Walmor J. Piccinini

No começo do século o cuidado aos doentes mentais era mantido em grandes asilos onde cuidadores e cuidados viviam isolados da grande sociedade. Asilos muito povoados, escassos recursos terapêuticos dependendo de uma mão de obra precária constituída de ex – homens do campo, guardas aposentados e ex-policiais. As teorias de Morel deprimiam os cuidadores, pois a ideia de uma matriz degenerada dominava muitas mentes. Os médicos, conhecidos como alienistas eram um grupo à parte da medicina tradicional. Eram temidos porque um diagnóstico seu poderia significar a desgraça para o paciente e sua família.  Neste ambiente deprimido que não podia ser pior, surgiu algo ainda mais terrível que foi a primeira guerra mundial (1914-1918).
——————
→ **Descrição da tarefa**:
No texto sobre os asilos para doentes mentais, como eram conhecidos os médicos que cuidavam desses doentes?

Registros de origem:
——————
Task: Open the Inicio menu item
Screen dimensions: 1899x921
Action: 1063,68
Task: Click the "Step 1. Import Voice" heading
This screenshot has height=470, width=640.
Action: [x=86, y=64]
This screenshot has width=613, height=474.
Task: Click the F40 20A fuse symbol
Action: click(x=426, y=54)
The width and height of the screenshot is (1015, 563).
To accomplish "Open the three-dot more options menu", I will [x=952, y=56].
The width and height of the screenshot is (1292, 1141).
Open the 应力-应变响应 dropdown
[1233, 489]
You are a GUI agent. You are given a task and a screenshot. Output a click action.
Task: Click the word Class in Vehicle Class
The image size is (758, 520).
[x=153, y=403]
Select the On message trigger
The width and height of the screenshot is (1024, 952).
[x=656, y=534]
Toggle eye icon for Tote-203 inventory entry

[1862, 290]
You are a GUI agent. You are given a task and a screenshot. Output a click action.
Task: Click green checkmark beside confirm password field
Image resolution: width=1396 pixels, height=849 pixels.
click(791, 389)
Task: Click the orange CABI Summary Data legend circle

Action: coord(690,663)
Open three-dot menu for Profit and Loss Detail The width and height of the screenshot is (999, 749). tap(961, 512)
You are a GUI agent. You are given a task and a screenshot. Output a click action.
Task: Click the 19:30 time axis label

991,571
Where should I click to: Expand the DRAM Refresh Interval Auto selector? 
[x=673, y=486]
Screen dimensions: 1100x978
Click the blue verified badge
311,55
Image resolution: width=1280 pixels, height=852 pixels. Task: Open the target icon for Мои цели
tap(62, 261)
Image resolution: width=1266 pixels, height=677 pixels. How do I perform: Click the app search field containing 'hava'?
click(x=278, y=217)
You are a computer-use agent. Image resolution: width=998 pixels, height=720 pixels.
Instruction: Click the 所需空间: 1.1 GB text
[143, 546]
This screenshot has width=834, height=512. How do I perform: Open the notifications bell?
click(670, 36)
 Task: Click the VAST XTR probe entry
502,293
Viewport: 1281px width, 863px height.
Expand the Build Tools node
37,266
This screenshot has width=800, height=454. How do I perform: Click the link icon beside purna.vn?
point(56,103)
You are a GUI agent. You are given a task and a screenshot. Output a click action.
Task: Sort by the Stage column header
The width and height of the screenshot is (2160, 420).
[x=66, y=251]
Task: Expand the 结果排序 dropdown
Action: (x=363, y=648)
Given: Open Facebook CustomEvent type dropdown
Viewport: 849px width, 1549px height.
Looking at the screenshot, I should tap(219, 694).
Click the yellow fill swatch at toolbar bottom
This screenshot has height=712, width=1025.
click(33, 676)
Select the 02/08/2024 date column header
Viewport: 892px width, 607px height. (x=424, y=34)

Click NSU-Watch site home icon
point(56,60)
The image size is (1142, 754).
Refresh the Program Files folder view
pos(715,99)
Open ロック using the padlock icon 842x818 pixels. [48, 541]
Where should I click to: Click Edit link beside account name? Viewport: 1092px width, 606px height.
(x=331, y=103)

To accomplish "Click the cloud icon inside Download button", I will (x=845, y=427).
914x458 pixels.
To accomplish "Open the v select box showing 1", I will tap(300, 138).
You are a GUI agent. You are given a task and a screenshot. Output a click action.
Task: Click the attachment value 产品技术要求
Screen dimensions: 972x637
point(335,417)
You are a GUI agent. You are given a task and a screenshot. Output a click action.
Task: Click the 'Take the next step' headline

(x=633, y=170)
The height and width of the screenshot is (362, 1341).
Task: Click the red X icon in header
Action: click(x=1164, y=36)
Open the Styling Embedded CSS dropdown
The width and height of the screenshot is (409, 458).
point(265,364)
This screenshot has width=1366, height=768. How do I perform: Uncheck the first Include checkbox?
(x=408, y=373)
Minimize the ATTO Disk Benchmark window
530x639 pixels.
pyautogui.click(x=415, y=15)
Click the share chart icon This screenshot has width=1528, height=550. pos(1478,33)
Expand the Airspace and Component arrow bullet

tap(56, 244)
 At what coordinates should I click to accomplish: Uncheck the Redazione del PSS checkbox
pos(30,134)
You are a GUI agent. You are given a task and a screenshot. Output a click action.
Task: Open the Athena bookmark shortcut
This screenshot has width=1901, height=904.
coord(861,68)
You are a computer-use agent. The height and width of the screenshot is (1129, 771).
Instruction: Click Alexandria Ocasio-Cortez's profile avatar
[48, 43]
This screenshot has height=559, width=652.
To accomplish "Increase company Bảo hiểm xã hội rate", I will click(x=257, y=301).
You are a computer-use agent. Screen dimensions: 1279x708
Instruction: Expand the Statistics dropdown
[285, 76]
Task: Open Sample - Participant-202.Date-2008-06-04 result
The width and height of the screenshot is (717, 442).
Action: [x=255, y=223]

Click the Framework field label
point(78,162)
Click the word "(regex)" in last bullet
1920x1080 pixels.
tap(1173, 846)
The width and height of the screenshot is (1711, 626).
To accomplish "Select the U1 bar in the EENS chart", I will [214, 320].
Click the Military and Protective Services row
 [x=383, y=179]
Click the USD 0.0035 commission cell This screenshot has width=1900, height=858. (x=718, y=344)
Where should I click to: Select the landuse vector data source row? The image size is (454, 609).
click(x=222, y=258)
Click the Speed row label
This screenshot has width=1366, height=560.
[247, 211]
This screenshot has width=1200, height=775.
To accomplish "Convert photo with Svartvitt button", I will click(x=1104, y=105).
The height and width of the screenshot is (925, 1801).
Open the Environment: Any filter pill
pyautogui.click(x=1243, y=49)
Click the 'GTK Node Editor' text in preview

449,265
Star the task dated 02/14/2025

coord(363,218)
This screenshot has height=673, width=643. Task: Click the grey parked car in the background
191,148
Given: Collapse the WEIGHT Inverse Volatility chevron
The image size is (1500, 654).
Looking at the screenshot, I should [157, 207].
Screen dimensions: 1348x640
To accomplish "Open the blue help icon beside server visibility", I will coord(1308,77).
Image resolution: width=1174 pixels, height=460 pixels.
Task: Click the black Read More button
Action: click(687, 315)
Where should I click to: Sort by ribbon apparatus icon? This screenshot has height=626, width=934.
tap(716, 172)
——————
→ **Solução da tarefa**:
Eram conhecidos como alienistas.